Depleting Your Cranium

While our nation awaits with bated breath the next episode of The Next Joe Millionaire, we have overlooked a program perhaps even more stupid and disturbing—the Pentagon’s program of deploying depleted uranium (DU) shells in Iraq. There is a nuclear war going on right now. If you want to find weapons of mass destruction, look in an American tank.

It all started back in ‘Nam, when the army became frustrated at the inability of tungsten-tipped shells to penetrate enemy tanks consistently. By Grenada, we had figured out more than how to ensure the graduation of borderline medical students. We had also figured out that using leftover radioactive material as tips for the shells and more of it sealed inside a casing not only easily penetrated armor, but also incinerated its contents at temperatures exceeding 5,000 degrees Celsius. Think of each shell as a teeny weenie Hiroshima. An itsy bitsy Nagasaki follows a nanosecond later without all the debate.

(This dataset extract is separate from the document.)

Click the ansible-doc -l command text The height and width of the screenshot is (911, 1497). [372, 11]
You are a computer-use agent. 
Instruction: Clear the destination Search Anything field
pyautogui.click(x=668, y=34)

For those of you who just got through listening to the G. Gordon Liddy Show and say it’s only a bunch of Iraqis we’re baking, guess again. Friendly fire is getting unfriendlier. Every day, our troops handle amo hotter than a Pamela Anderson honeymoon flick. Meanwhile, Centcom, again proving the old George Carlin line about military intelligence being an oxymoron, has repeatedly sent our soldiers into incapacitated, irradiated enemy tanks to count the dead. They shouldn’t forget to count themselves.

Throw in the low-level radiation clouds that drift for miles, and one thing is clear: GW’s version of dum-dum bullets represents the most impressive and thorough program of testing US troops under conditions of nuclear warfare since those neat blasts in the Nevada desert back in the 1950s. Since the Gulf War, American soldiers have returned home in record numbers with cases of hair loss, immune disorders, and leukemia. Unlike Joe Millionaire, GI Joe is living in a trailer park, suffering from lymphoma, and being denied disability benefits.

There has been scarcely little fallout from this atrocity. Unlike Iraqi tanks, the Pentagon has successfully deflected all shots fired. As loyal Americans, we should at least try to see things their way. We’re not in violation of the Nuclear Test Ban Treaty, because this is no test. Furthermore, this is not a nuclear build-up. We are deploying these weapons as fast as we make them. So what if we have less respect for the Geneva Convention than Mike Tyson has for beauty pageant contestants? We’re ridding the continental United States of dangerous radioactive waste just like those tree-hugging freaks wanted, even if it means turning Mesopotamia into a Superfund site. And so what if, as has been reported by Iraqi doctors trained stateside at Sloan-Kettering, hundreds of Iraqi babies are being born without a brain? In America, that doesn’t stop you from becoming president.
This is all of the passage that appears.